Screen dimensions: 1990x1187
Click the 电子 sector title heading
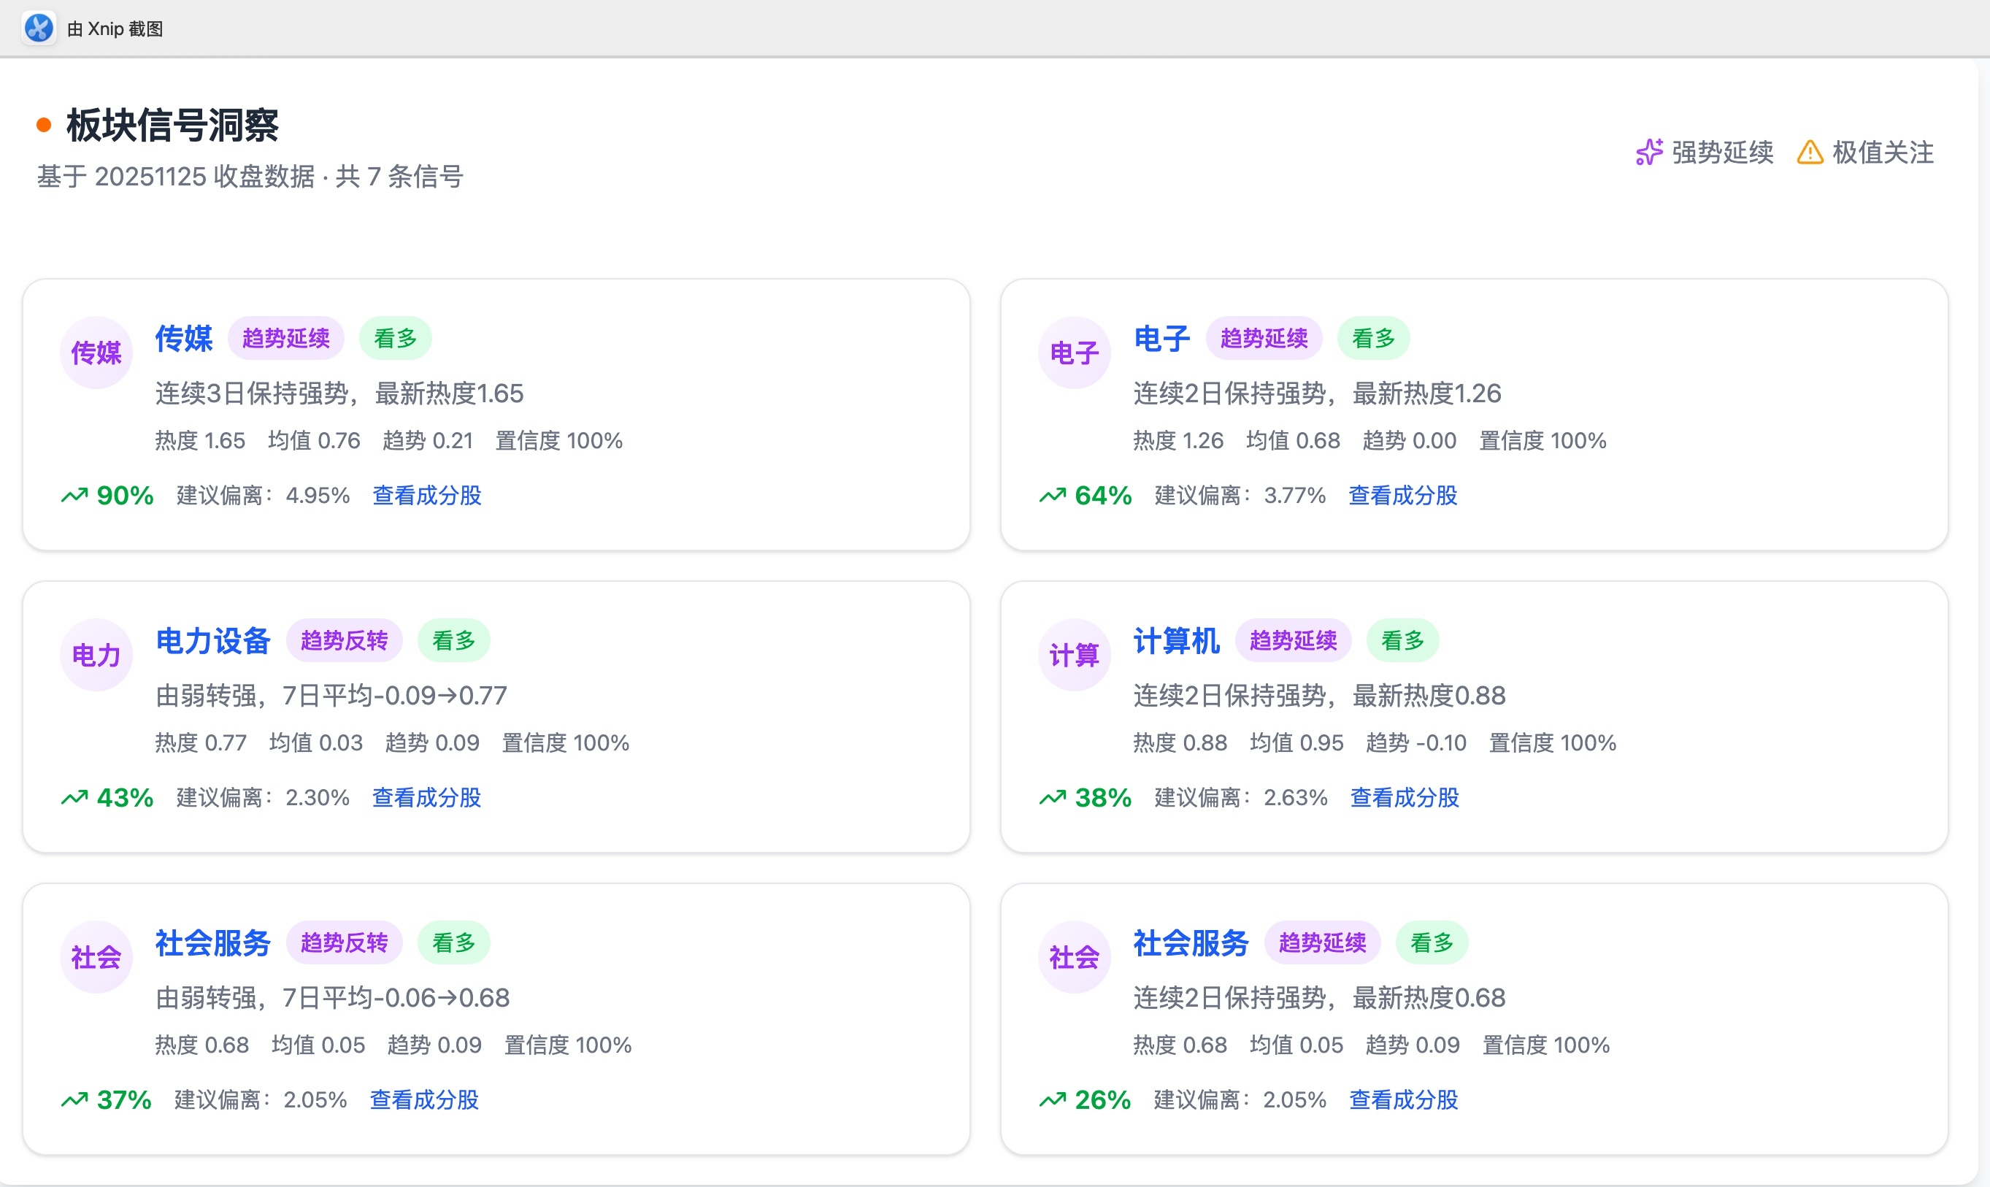1161,338
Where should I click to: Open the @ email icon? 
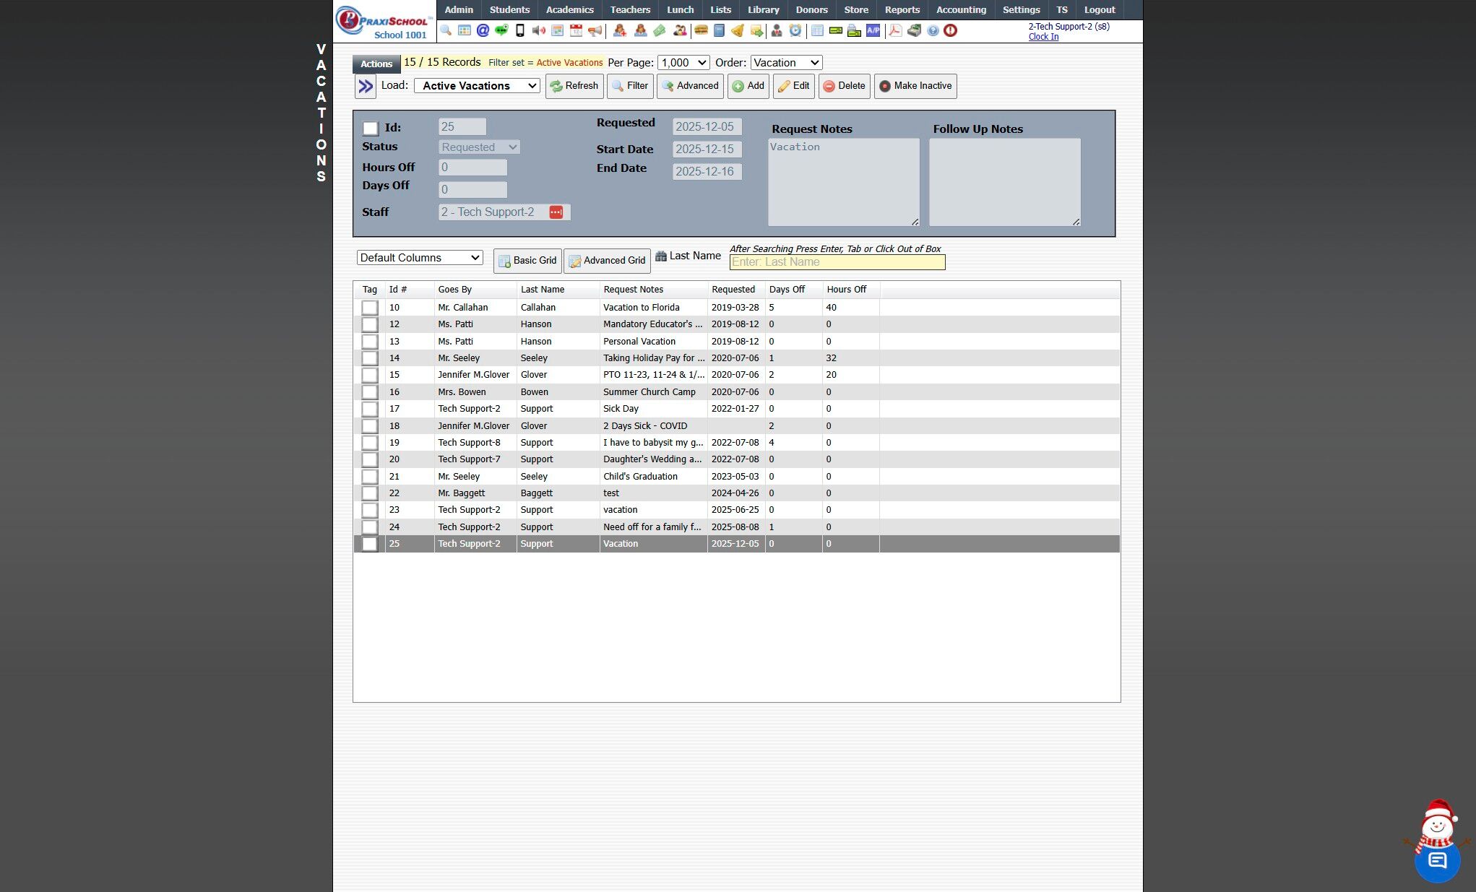pyautogui.click(x=483, y=30)
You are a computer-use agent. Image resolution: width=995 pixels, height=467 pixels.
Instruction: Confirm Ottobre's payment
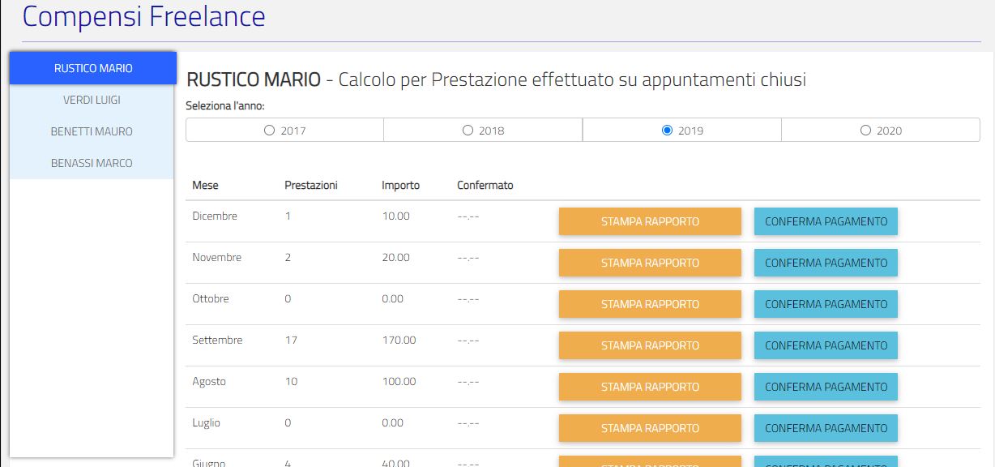coord(826,303)
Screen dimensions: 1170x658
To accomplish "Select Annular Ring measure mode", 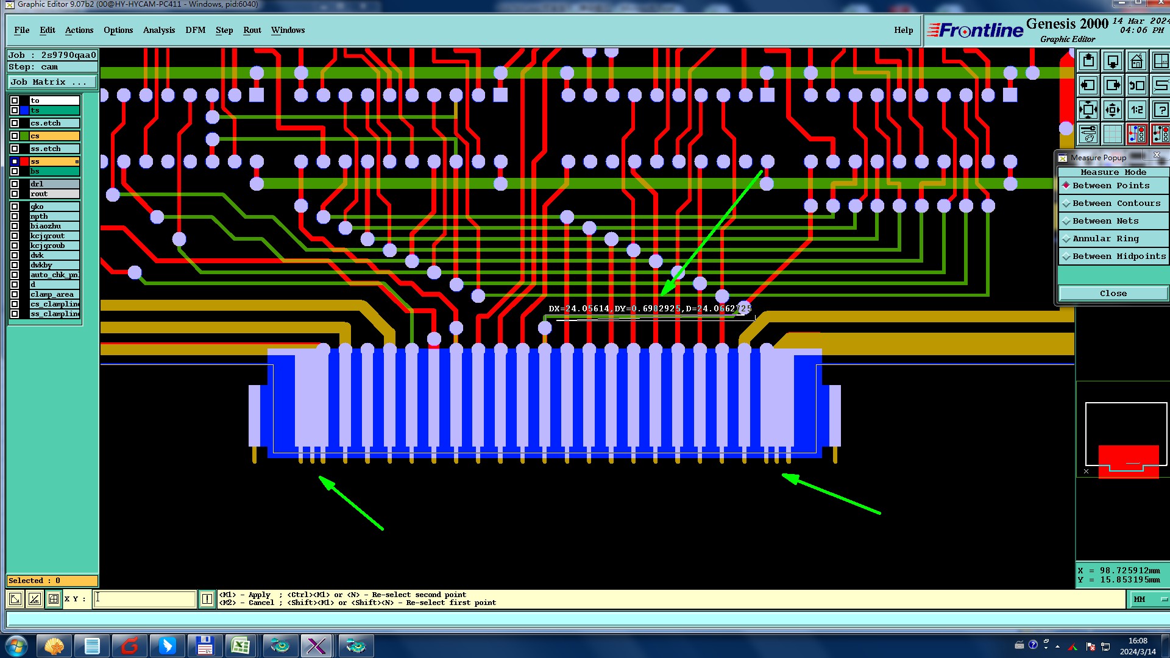I will 1105,239.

## EXERCISE DETAILS
Rewrite the entries from the very first line through the line that contains "coord(826,303)", replacing "Screen dimensions" with "Display size" and keeping everything else the same. Leave the pictures out of your answer.

## EXERCISE RESPONSE
Display size: 1990x1187
Click the 电子 sector title heading
1161,338
Where should I click to: Open the @ email icon? 
pyautogui.click(x=483, y=30)
You are a computer-use agent. Image resolution: width=995 pixels, height=467 pixels.
Instruction: Confirm Ottobre's payment
coord(826,303)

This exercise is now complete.